If you have never been to the DMV office, let me enlighten you with my experience. The double doors open to a room of drab and drear, and the only people that seem to be smiling are the teenagers who just got their first driver’s license. Partitions form a quadrilateral in the middle of the room. Each one faces the outside of the room with a small overhang for use as a counter. At opposite ends of the room are the ever-loving DMV cameras. Anyone who has ever taken a driver’s license photo knows, that this is one of the most viewed photos that you will ever take. To the left of the entrance is the Start Here line and to the right are the rows of connecting chairs. Many of them are occupied with a scowl-faced human holding a clipboard. Nowadays, though, more are filled with people hanging their heads to look at their smartphones. My pet peeve is that ONE person who thinks that it is okay to have a phone conversation. Not everyone wants to know your personal business, people.

So, it began. An overly cheerful receptionist at the Start Here area greeted me. She was wearing a headband with stars springing about 2 inches above her head and said, “Hello, I see that we both have the same father.” I looked at her puzzled and thought What is she talking about? She pointed to her cross necklace and then pointed towards mine and chuckled, “I get people with that one every time.” I smiled and then got my appropriate paperwork.

With a clipboard and DMV form in hand, I made my way to the counter. After 15 minutes, the star-wearing receptionist told all of us that were standing to find a seat. She literally pointed to each empty seat in the sea of scowl.
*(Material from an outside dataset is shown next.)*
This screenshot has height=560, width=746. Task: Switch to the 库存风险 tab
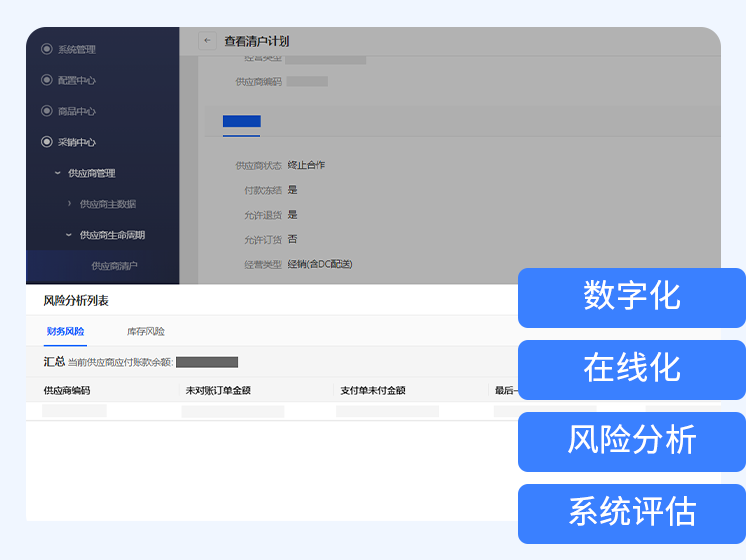pos(146,331)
My home for the next two hours was in the front row. I found that I looked at the people across from me more than those that were right next to me.

Let’s be honest, enclosed waiting spaces can be interesting. There are many unwritten rules when waiting in a large group, especially a seated group. Do not look at the person to your right or left for any length of time, unless you are having a conversation with them. It’s just creepy. Do not stare at the person’s paperwork, phone, book, or anything else in their hand or lap. Do not try talking to someone who gives you a short answer to your first question. Chances are, they don’t want to be bothered. Do not have a phone conversation in a quiet waiting room. Walk outside. Turn your ringer low, so others don’t have to hear the constant pinging of your text alerts. Lastly, I do not want to feel your leg or shoulder against mine. Keep your personal space.

So, how does this end? Well, after two plus hours, my number is announced. I make my way to the counter near the camera. Oh no! A new photo! I really liked my driver’s license picture from eight years ago, so I was dreading taking a new one. The whole process of replacing my license took less than 10 minutes and I got to keep my old photo. I walked out of the DMV office, relieved to feel the sun on my face again. Knowing that I will never, ever, get that time back, I looked for the lesson of the day. Do NOT lose my driver’s license again!